2:44 PM, May 23, 2006  
Blogger Sharikou, Ph. D. said...

Can AMD even produce a K8 core that runs stable at 4 ghz?

This has to be on a 65nm process. Although AMD is still tuning the 65nm yields, it shouldn't have any problem making small quantities of high end parts.

As for scheduling, without adding logic to the CPU, I think there can be a CPU driver to change scheduling behaviour...

2:51 PM, May 23, 2006  
Anonymous Anonymous said...

It took over 5 months to achieve first production 90nm yields, so in Q3 AMD should say more about 65nm transision and first parts. But 4GHz CPU means 33% faster clock and much more heat.
It is not possible. AMD will survive 2006 September with faster Conroe.
The real question is what will happen with Opteron/Woodcrest competition during next months.

2:55 PM, May 23, 2006  
Blogger Sharikou, Ph. D. said...

The real question is what will happen with Opteron/Woodcrest competition during next months.


We saw from the 64 bit benchmarks that Woodcrest is no threat. AMD64 runs 20-40% faster under 64 bit. The issue right now is 32 bit performance on Windows desktop.
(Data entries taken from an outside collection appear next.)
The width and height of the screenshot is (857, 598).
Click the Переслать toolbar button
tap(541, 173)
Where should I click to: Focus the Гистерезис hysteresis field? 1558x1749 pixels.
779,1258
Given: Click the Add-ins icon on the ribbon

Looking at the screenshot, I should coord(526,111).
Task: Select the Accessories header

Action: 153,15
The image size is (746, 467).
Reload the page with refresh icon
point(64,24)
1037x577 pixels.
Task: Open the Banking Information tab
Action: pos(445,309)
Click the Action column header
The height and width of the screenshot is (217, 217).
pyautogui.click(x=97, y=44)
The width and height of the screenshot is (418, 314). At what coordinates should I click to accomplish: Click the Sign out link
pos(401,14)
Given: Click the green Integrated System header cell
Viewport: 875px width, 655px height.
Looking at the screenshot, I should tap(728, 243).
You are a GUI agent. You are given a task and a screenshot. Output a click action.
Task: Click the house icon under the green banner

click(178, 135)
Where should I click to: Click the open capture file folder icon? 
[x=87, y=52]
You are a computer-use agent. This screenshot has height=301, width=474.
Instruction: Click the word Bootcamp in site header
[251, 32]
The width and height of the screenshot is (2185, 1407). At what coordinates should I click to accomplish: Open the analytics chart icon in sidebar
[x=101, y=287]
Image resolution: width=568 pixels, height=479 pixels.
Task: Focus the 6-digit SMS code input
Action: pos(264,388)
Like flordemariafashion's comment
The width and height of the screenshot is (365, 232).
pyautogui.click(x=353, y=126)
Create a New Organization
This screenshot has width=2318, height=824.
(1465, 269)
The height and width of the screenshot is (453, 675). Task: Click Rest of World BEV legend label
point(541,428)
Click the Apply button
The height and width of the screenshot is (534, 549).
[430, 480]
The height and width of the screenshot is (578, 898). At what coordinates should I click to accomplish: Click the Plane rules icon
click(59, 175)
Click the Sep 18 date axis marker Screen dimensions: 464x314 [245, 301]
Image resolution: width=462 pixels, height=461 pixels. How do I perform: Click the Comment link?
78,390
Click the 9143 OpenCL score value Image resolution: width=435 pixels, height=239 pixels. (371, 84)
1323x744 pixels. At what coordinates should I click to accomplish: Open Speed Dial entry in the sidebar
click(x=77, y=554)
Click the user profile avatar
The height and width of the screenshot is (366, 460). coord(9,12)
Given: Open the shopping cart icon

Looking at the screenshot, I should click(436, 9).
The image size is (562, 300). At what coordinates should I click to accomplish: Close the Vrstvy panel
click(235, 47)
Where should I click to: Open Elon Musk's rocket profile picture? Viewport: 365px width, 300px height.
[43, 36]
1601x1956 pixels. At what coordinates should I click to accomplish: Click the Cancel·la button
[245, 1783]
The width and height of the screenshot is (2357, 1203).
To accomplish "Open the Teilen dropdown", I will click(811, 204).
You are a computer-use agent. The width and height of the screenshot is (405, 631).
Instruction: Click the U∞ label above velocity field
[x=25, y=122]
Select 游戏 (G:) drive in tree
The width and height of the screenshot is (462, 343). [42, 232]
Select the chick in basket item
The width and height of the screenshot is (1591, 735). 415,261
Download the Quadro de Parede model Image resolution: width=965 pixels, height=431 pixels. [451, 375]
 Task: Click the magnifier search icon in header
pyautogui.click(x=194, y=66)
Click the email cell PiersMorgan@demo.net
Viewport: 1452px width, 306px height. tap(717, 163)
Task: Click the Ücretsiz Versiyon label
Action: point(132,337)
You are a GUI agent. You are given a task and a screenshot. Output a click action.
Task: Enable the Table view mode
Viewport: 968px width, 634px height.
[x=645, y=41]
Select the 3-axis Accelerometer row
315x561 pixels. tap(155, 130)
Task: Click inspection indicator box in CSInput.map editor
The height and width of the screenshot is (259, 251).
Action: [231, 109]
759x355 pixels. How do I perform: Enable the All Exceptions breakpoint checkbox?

Of course, as we get into 2007, the problem also goes away because Windows Vista will be available by then and benchmarks will be run under 64 bit.

3:02 PM, May 23, 2006  
Anonymous Anonymous said...

"AMD64 runs 20-40% faster under 64 bit."

Where is that piece of info?

3:23 PM, May 23, 2006  
Anonymous Anonymous said...

I agree... somewhat. #1 is a great idea, we should see it in new releases of desktop X2 processors. #2 may be helpful, but more effective by a half rule... 2mb, 1mb, 512k, 256k would be good step points. #3 Not! stick with #1 or enable sleep mode if not needed. #4 Not! stick with #1. Assymetry is a good thing, but a short term solution to a problem that will dissappear with 64 bit acceptance.

3:30 PM, May 23, 2006  
Anonymous Anonymous said...

my engineering sample of k8 isn't currently running at a clockspeed even near 4ghz. will take till next year for that border to reach...

4:09 PM, May 23, 2006  
Anonymous Anonymous said...

The cheap solution to Frag conroe title goes against the earlier

AM2 party time. Frags readied for CONroe

title. If the former was true you would not have to invent a new architecture to compete!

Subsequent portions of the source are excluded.